The UpThrust pattern signal -- is generated by any day that makes a new pivot high, higher than the previous 2 days, but reverses and closes lower than either of the previous 2 days, establishing a wider range day that closes below the mid-point of its range in the process and on heavier volume to indicate the long liquidation in the trade. This day stopped me out of my long, where I took a small loss, recognizing the the set-up, the weak market, and the potential top as indicated below in the day chart by the 1st red arrow -- adjusting my perspective and getting immediately short.

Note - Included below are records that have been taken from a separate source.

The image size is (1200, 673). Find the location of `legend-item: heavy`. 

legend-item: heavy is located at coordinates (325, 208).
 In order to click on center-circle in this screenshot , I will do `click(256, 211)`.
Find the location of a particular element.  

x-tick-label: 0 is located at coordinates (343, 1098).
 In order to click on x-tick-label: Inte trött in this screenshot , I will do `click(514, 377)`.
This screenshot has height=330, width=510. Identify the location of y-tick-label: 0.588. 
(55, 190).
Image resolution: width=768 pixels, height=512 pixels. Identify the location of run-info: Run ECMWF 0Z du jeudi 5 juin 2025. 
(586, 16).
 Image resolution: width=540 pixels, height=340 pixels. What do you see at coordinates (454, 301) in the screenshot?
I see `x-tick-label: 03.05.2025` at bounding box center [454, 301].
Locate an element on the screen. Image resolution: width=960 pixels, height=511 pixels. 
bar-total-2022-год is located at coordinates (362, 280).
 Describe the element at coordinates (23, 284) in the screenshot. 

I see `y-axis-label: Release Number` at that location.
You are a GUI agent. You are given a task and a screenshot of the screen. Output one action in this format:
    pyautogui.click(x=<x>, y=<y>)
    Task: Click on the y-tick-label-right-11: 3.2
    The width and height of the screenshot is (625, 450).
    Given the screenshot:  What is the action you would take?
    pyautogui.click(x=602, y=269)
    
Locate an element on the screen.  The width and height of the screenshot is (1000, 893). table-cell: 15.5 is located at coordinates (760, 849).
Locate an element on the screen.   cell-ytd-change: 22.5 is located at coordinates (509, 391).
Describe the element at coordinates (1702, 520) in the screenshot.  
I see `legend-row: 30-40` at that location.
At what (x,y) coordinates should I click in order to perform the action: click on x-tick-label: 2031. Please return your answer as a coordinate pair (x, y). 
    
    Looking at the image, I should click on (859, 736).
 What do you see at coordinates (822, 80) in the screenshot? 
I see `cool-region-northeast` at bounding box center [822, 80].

The first green arrow in the day chart below delivers the up swing counter-rally that was entered on a 'Spring' day closing, implied by the pivot low on that day with a reversal that enabled the market to close higher than the previous 2 days, though on relatively lighter volume. The market simply got too short here at green arrow 1 and needed to unwind. This rally lasted for 3 days, taking the market back up and into a text-book structural level where one could expect some selling. The catalyst for the selling just happened to be there, in the form of unexpected GOOG earnings, intraday, and not-to mention weak earnings.


Trade 34 Short comes in yesterday on the sell off catalyzed by GOOG earnings intraday, generating a 'SE' (momentum intrday signal) on huge daily volume -- long heavy liquidation day as per the image below and the 2nd red arrow on the day chart above. Having said that there wasn't an excessive amount of fresh short-money put to work as per the lack of extension or elongation in the profile.



Expectation for the trade given todays very weak close and heavy liquidation could see the NQ at 2600 as per the brown horizontal line or the Monthly swing low.